エリスは無垢な少女である。
 彼女は光、彼女は夢。
 ただただ美しい存在。

 主人公・太田豊太郎の目線で描かれた「青春の幻影」の物語である『舞姫』において、ヒロイン・エリスはただ美しく、それゆえに哀しい。

 森鴎外原作ではあるが、植田景子作のこの作品は、名前だけ借りた別物、景子先生のオリジナルだと言ってもいいと思う。
 主役の人格も物語のテーマもなにもかも違い、名前と基本設定・物語の流れだけが同じ、じゃ、「実在の人物を主人公に物語を作りました。実在の人物なんで人物関係も出来事も史実通りですが、他は全部フィクションです」とゆー『THE LAST PARTY』と同じじゃん。

 つーことで、そのオリジナルな『舞姫』。
 豊太郎とその恋人・エリス、親友・相沢。3人の主要人物それぞれが罪を犯す物語

 「夢」の具現であるエリスの犯した罪は、もちろん彼女が純粋すぎ、汚い現実世界で生きられなかったことにある……が。
 愛ゆえに壊れた美しい人、という、「よいイメージ」だけで終始するのではなく、彼女が具体的に犯した、致命的な罪について。

 もしも武士を相手に町人の娘が、
「名誉のために死ぬなんてバカじゃないの?」
 と言ったら、斬り捨てられても仕方ないよな? 斬り捨て御免、死を持って償え、てな致命的犯罪だわな。
 それも、今まさに「名誉のために自害」した武士の家族の前でソレを言ったら。
 
 エリスは、豊太郎にソレをした。

 豊太郎が本来の豊太郎なら、「日本人」であり、「武士」である豊太郎のままであったら、その場でエリスを殺し、自分も自害していると思う。
 豊太郎が魅力的なのは、彼が絶対に責任転嫁しないことだ。
 なにごとも、自分で決め、自分で責任を負う。
 彼は自分の意志と責任で、エリスを殺し、己の生命でもってけじめをつけただろう。
 本来ならば。

 エリスはそれだけ徹底的な、取り返しのつかない過ちを犯しているが、そもそもの過ちの根幹であるところの無知さにより、自分の罪にすら気づかない。
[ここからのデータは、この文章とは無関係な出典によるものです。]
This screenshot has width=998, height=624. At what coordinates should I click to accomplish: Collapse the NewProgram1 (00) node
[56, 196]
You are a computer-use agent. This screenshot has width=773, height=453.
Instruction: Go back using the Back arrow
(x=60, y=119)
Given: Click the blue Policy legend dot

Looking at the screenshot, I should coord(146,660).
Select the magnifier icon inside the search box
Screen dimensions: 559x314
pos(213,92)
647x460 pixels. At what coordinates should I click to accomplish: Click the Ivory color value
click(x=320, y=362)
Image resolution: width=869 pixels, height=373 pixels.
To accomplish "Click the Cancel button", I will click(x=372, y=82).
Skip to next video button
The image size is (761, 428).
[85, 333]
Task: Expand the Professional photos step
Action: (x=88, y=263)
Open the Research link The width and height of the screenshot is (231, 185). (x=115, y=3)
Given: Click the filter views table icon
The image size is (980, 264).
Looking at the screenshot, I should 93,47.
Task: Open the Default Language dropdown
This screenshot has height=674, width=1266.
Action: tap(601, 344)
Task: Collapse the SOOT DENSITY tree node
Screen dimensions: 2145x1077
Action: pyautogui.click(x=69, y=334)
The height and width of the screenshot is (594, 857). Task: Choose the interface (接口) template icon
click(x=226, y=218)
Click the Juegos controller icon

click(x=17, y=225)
 日本人だからドイツ人だからとかゆー話ではなく、生命を懸けた価値観を、浅慮さゆえに全否定する愚かさ。無神経さ。
 「わからない」ことは仕方ないかもしれないが、何故ソレを今ここで口に出す? いくらなんでも無神経すぎるだろう。愚かすぎるだろう。殺されなかったのは、相手が豊太郎だったからであって、武士でなくても死んだ家族をあのタイミングで貶められたら激昂するぞ? ドイツ人同士でも殺されたかもしれないぞ?

 このことからわかる通り、彼女はただ「愛している」と言うだけで、豊太郎を理解する気がまったくない。
 人間として、あまりに幼く、矮小だ。

 彼女の美しさ、純粋さは、ただの愚かさだ。
 なにも知らないからきれいなだけ。汚れる前だからきれいなだけ。汚れたらそのことに耐えきれずに逃げ出してしまう。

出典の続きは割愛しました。